Core supports different input devices that can be used by players to play your game. Making your UI work with the different input devices can be a challenging problem. In this tutorial, you will learn a few methods of how to manage your UI for different input devices.
The input devices covered in this tutorial will be Touch and Keyboard/Mouse.
- Completion Time: ~20 minutes
- Knowledge Level: No knowledge required.
- Skills you will learn:
- The different input devices supported.
- Detecting when an input device has changed.
- Creating data tables.
- Modifying your UI at runtime based on the input device used.
Core supports Keyboard & Mouse, Touch, and Controller input devices.
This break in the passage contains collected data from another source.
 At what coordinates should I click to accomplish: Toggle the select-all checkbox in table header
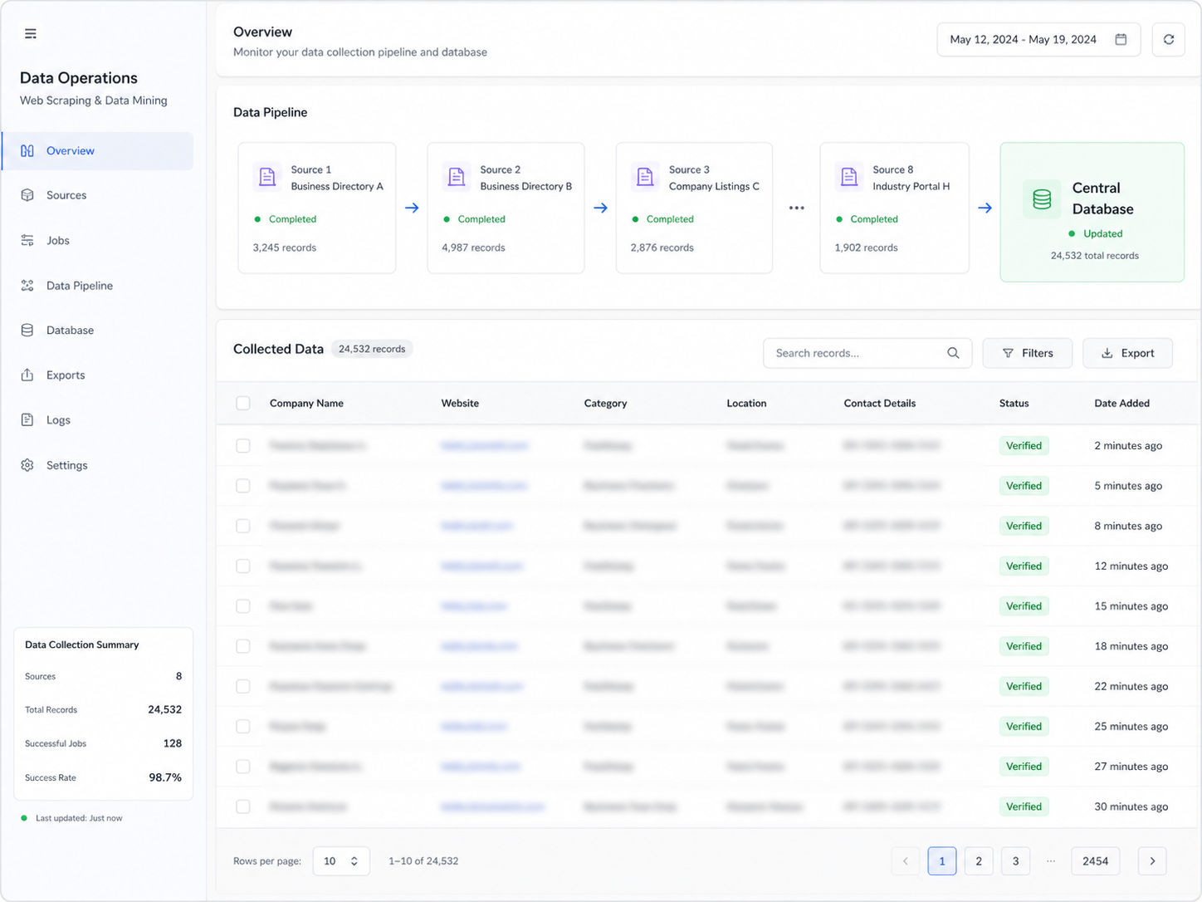point(243,403)
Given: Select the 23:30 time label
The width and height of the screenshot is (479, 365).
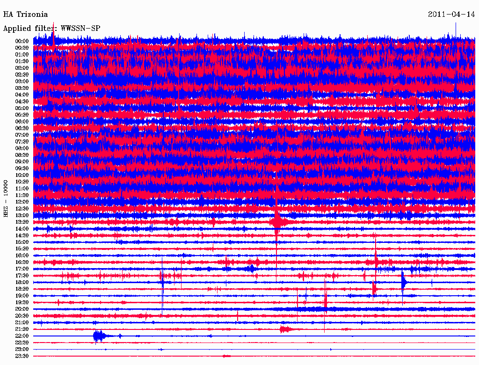Looking at the screenshot, I should (22, 356).
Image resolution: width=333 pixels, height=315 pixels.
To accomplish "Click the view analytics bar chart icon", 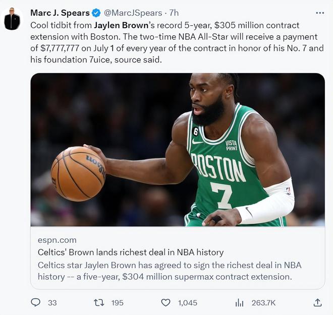I will pos(239,303).
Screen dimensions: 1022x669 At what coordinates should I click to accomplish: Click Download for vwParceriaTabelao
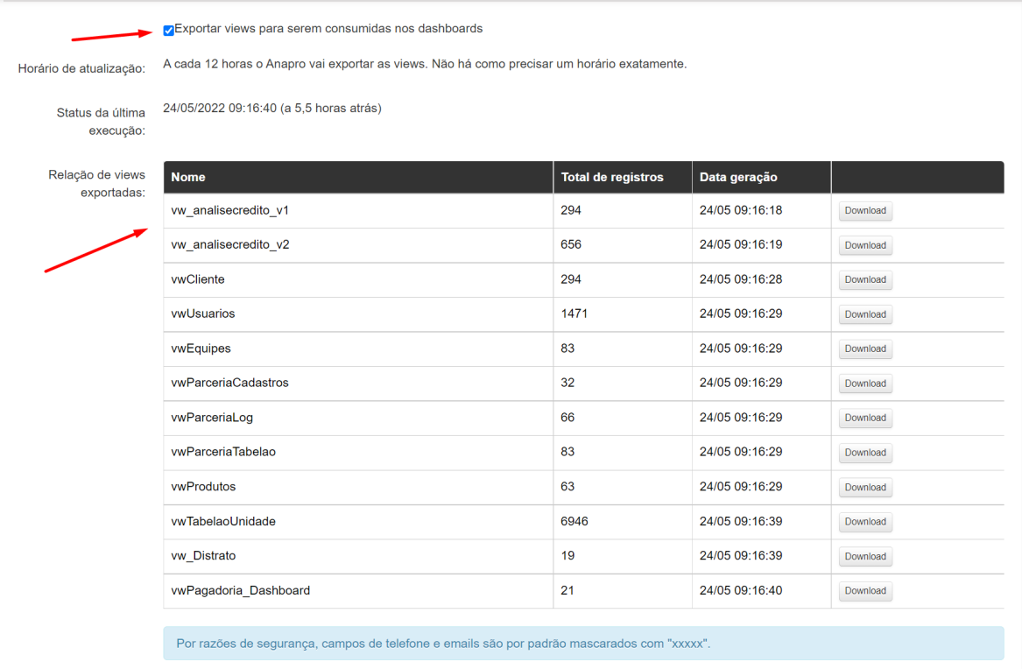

Any input device can be switched to one another, and your game can react to the device that it was changed too. This allows you to respond to the new input device the player is using. For example, touching the screen to play your game, and then plugging in a controller would allow you to respond when the device has changed.
A touch device allows players to control the game by touching the screen, this input is most commonly found on Mobiles and Tablets. Touching the screen with your fingers will register input that you can respond to. For example, touching on a button to open an inventory.
A keyboard and mouse are 2 separate inputs but are usually working together. The keyboard would allow the player to press keys to perform actions in your game. For example, Space to make the player character jump. Mouse input controls the screen's cursor and allows for mouse presses. For example, rotating the player's camera in-game, and pressing the left mouse button to shoot their weapon.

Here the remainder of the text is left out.